[Selected extract Boundary: Start]

Nigeria’s Ex-President Buhari, Twice Leader of Africa’s Most Populous Nation, Dies at 82
Nigeria’s President Muhammadu Buhari speaks to the media after casting his vote in his hometown of Daura, in northern Nigeria, Saturday, Feb. 23, 2019.
10:53 JST, July 14, 2025
LAGOS, Nigeria (AP) — Former Nigerian President Muhammadu Buhari, who led the country twice as a military head of state and a democratic president, has died aged 82, his press secretary said Sunday.
Buhari died Sunday in London, where he had been receiving medical treatment.
He first took power in Africa’s most populous nation in 1983, after a military coup, running an authoritarian regime until fellow soldiers ousted him less than 20 months later. When he was elected in 2015 on his fourth attempt, he became the first opposition candidate to win a presidential election there.
Buhari rode into power in that election on a wave of goodwill after promising to rid Nigeria of chronic corruption and a deadly security crisis. He led until 2023, during a period marked by Boko Haram’s extremist violence in the northeast and a plunging economy.
Current President Bola Tinubu in a statement described Buhari as “a patriot, a soldier, a statesman … to the very core.” Tinubu dispatched the vice president to bring Buhari’s body home from London.
Others across Nigeria remembered Buhari as a president who left the country of more than 200 million people — divided between a largely Muslim north and Christian south — more at odds than before.
For many, Buhari will be linked with memories of the 2020 youth protests against a police unit accused by rights groups and others of extrajudicial killings, torture and extortion — and the deadly shootings of demonstrators by soldiers.
“The uneven response to Buhari’s death, with muted disillusionment in some quarters and sadness in others, is a reflection of how difficult it is to unite a country and his inability to do so after decades in the public eye,” said Afolabi Adekaiyaoja, an Abuja-based political scientist.
Coming from Nigeria’s north, the lanky, austere Buhari had vowed to end extremist killings and clean up rampant corruption in one of Africa’s largest economies and oil producers.
By the end of his eight-year tenure, however, goodwill toward him had faded into discontent. Insecurity had only grown, and corruption was more widespread.
Nigeria also fell into a recession amid slumping global oil prices and attacks by militants in the sprawling oil-rich Niger Delta region. The currency faltered as Buhari pursued unorthodox monetary policies to defend its fixed price to the dollar, and a massive foreign currency shortage worsened. Inflation was in the double digits.
Civil society accused him of authoritarian tendencies after protesters were killed during a protest against police brutality and over his decision to restrict access to social media, as young people vented their frustrations against economic and security problems.
Buhari’s attempts at managing the problems were complicated by prolonged medical stays abroad. His absences, with few details, created anxiety among Nigerians and some calls for him to be replaced. There also was anger over his seeking taxpayer-funded health care abroad while millions suffered from poor health facilities at home.

[Selected extract Boundary: End]

Copy word for word the stretch of the Buhari obituary from "Buhari rode into" through "demonstrators by soldiers.".

[Supplied records Boundary: Start]

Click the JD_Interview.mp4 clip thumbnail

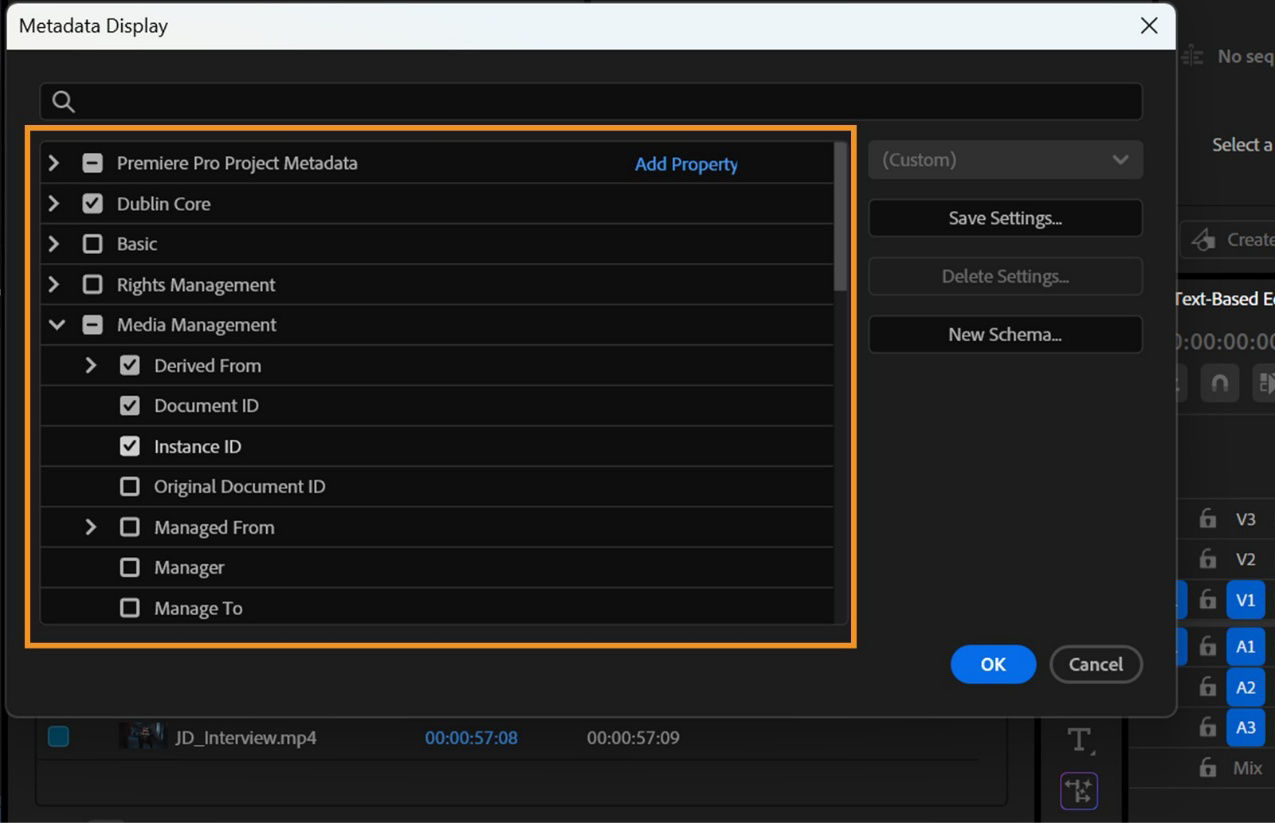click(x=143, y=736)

[Supplied records Boundary: End]
[Supplied records Boundary: Start]

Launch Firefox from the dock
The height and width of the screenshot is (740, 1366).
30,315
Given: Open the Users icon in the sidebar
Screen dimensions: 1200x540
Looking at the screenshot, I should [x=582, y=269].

[Supplied records Boundary: End]
[Supplied records Boundary: Start]

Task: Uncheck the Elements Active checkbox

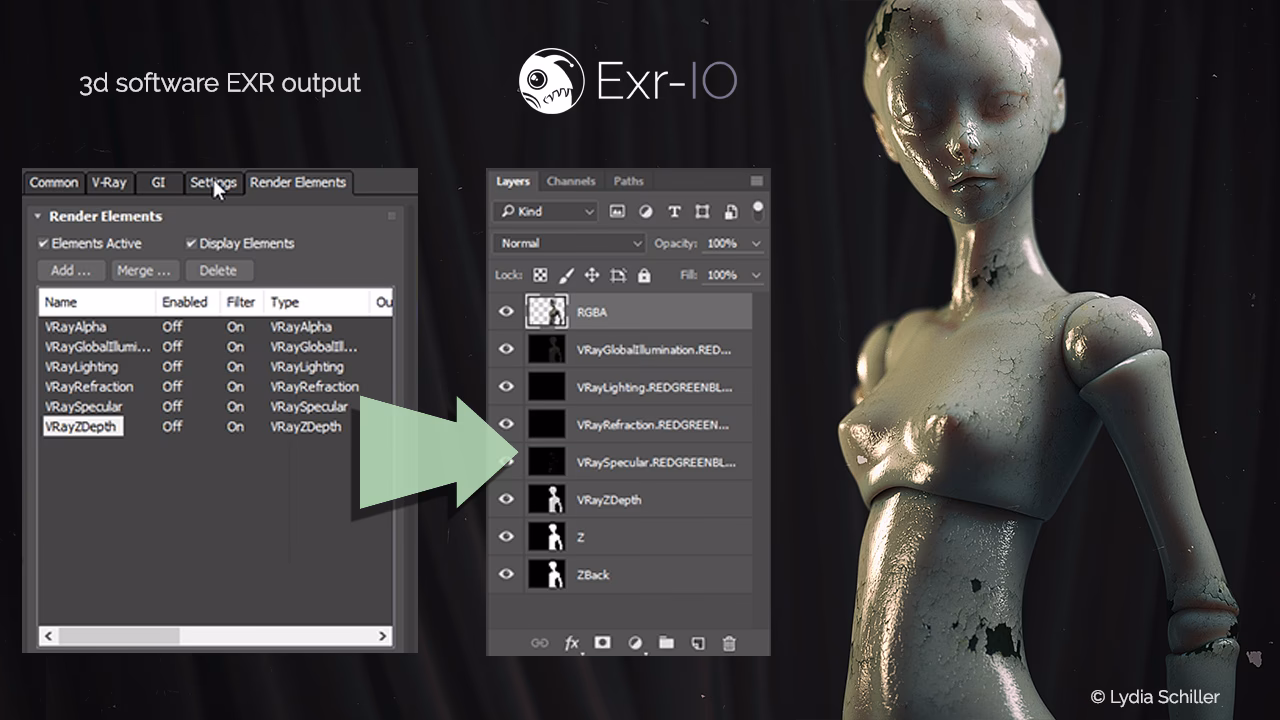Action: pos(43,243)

[Supplied records Boundary: End]

Your response:
Buhari rode into power in that election on a wave of goodwill after promising to rid Nigeria of chronic corruption and a deadly security crisis. He led until 2023, during a period marked by Boko Haram’s extremist violence in the northeast and a plunging economy.
Current President Bola Tinubu in a statement described Buhari as “a patriot, a soldier, a statesman … to the very core.” Tinubu dispatched the vice president to bring Buhari’s body home from London.
Others across Nigeria remembered Buhari as a president who left the country of more than 200 million people — divided between a largely Muslim north and Christian south — more at odds than before.
For many, Buhari will be linked with memories of the 2020 youth protests against a police unit accused by rights groups and others of extrajudicial killings, torture and extortion — and the deadly shootings of demonstrators by soldiers.